Description of the task: Please give back only the lines below from the one containing "Task: Click the 646A82 avatar icon" to the one containing "The height and width of the screenshot is (720, 1280).", each repeated word for word, both ends included.

Data shown:
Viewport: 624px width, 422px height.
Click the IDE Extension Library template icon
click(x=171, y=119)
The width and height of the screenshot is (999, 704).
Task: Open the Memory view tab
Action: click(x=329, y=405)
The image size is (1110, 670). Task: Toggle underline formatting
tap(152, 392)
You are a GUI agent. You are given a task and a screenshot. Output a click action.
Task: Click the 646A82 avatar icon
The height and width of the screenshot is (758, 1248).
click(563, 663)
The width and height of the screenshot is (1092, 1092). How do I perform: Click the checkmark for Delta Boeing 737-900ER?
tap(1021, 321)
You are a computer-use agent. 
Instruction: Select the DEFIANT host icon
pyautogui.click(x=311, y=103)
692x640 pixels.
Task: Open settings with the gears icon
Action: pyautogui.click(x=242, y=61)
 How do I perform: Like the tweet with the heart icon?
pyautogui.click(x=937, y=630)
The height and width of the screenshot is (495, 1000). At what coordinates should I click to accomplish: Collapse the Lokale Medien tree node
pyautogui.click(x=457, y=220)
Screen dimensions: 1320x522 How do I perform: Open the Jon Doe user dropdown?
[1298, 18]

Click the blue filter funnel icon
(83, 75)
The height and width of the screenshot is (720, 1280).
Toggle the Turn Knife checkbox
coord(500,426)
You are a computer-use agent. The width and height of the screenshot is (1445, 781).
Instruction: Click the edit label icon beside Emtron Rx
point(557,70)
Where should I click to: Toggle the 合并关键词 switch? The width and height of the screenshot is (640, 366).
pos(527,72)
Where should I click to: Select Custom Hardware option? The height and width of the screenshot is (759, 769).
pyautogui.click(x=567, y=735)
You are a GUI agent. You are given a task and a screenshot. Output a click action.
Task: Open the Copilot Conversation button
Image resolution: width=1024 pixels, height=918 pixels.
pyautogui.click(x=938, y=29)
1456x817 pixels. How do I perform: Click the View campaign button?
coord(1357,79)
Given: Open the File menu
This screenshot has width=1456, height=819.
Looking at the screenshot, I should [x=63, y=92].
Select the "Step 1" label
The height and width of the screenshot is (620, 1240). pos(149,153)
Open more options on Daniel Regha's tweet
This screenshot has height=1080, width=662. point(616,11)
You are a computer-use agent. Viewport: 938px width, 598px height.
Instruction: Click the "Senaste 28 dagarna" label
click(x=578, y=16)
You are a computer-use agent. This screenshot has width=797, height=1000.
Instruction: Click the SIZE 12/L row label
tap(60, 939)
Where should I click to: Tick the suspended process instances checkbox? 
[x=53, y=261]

Expected answer:
Task: Click the 646A82 avatar icon
The height and width of the screenshot is (758, 1248).
click(563, 663)
The width and height of the screenshot is (1092, 1092). How do I perform: Click the checkmark for Delta Boeing 737-900ER?
tap(1021, 321)
You are a computer-use agent. 
Instruction: Select the DEFIANT host icon
pyautogui.click(x=311, y=103)
692x640 pixels.
Task: Open settings with the gears icon
Action: pyautogui.click(x=242, y=61)
 How do I perform: Like the tweet with the heart icon?
pyautogui.click(x=937, y=630)
The height and width of the screenshot is (495, 1000). At what coordinates should I click to accomplish: Collapse the Lokale Medien tree node
pyautogui.click(x=457, y=220)
Screen dimensions: 1320x522 How do I perform: Open the Jon Doe user dropdown?
[1298, 18]

Click the blue filter funnel icon
(83, 75)
The height and width of the screenshot is (720, 1280).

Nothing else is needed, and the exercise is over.